A deep learning model for splicing image detection
Abstract
With the growth of digital technology, modifying images using various photo editing
techniques has become quite simple. One of the techniques is the splicing image method,
which crops parts of images and puts them into another image creating a new composite
image. The image splicing detection system is soon regarded as an exciting topic for many
researchers to solve the problems of forgery images on the Internet, especially in social
networks. Applying deep learning techniques in the task of detecting splicing images is a
promising approach to combat image forgery and manipulation. By utilizing the strength of
convolutional neural networks and their ability to understand complicated patterns and
features, deep learning models may be trained to effectively recognize the presence of
splicing in digital images. ResNet-50 and VGG-16 are powerful architectures of
convolutional neural networks, but they reveal many weaknesses when operating on low-end
computers. The ultimate goal of this research is to develop a model for image splicing
detection that works effectively on machines with limited memory. The study proposes the
model, which is the improvement of VGG-16 applying residual network (ResNet). The
proposed method comprises a series of steps to detect and classify authentic and fake images.
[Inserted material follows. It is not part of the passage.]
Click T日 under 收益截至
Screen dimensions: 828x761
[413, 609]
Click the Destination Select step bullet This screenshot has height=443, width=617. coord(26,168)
These steps involve initial dataset separation into the train, validation, and test sets, enabling
effective model training and evaluation. In the pre-processing phase, an analysis is conducted
on the level of compression error present in the images, helping to identify potential artifacts
and anomalies introduced during manipulation. Subsequently, the dataset is utilized to train
the model, leveraging deep learning techniques to learn discriminative features and patterns
indicative of image authenticity. Finally, the trained model is evaluated, assessing its
performance in accurately classifying images as either authentic or fake. This comprehensive
methodology provides a systematic framework for robust image authentication and forgery
detection. As a result, after 20 epochs of training 9,319 images from the CASIA v2.0 dataset,
the proposed model achieves a test accuracy of 92.5%, while the ResNet-50 achieves a
precision of 85.6%. The outcome demonstrates the effectiveness of the suggested model for
image splicing detection, particularly when operating on low-end machines.